Set task 1
Please print the part of the War on Christmas post below from "Maybe we NEED" to "War on Christmas.".
Set task 2
Using the War on Christmas post below, mark each statement yes or no and quote the words that settle it: (a) The local newspaper was as large as the Sunday New York Times. (b) The woman used pepper spray to keep shoppers from merchandise she wanted. (c) Twenty people suffered serious injuries.
Set task 3
In the War on Christmas post below, what did the writer receive yesterday?

Passage shown
· · · ·

Maybe we NEED a War on Christmas
Posted by Jill | 6:28 AM
Every year, the usual suspects come out and claim that the Godless heathen homosexual jewish Muslim Kenyan socialist fascist great unwashed have declared war on Christmas, what with their "Happy Holidays" and their menorahs on the town hall lawn right there alongside of the Baby Jesus.

Well, you know what? Maybe there SHOULD be a War on Christmas.

Yesterday I received my copy of the local newspaper. It was the size of the Sunday New York Times, and almost all of it was ads for "doorbuster specials." It was one thing when the doorbuster specials started at 8 AM, or even at 7 AM. But when people are camped out at Best Buy for days on end, something has gone very, very awry with this holiday. It seems that Black Friday has become National I Got Mine And Fuck You Day for that portion of the 99% which doesn't realize it's camping out at Target to get $200 off a flat screen TV BECAUSE the oligarchs have taken away all but the last few bucks in their pockets.

Nothing exemplifies this horrific trend more than this confluence of the thuggish tactics employed by the University of California at Davis police and Christmas greed:

A woman shot pepper spray to keep shoppers from merchandise she wanted during a Black Friday sale, and 20 people suffered minor injuries, authorities said.

· · · ·

Material

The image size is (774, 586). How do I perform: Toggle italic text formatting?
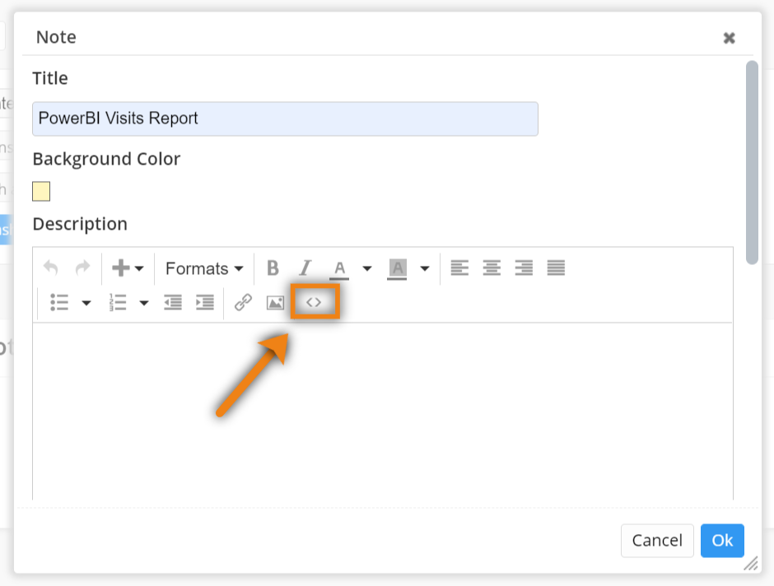click(x=305, y=268)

· · · ·

Correct result 1
Maybe we NEED a War on Christmas
Posted by Jill | 6:28 AM
Every year, the usual suspects come out and claim that the Godless heathen homosexual jewish Muslim Kenyan socialist fascist great unwashed have declared war on Christmas, what with their "Happy Holidays" and their menorahs on the town hall lawn right there alongside of the Baby Jesus.

Well, you know what? Maybe there SHOULD be a War on Christmas.

Correct result 2
(a) Yes: "It was the size of the Sunday New York Times"
(b) Yes: "A woman shot pepper spray to keep shoppers from merchandise she wanted"
(c) No: "20 people suffered minor injuries"

Correct result 3
A copy of the local newspaper.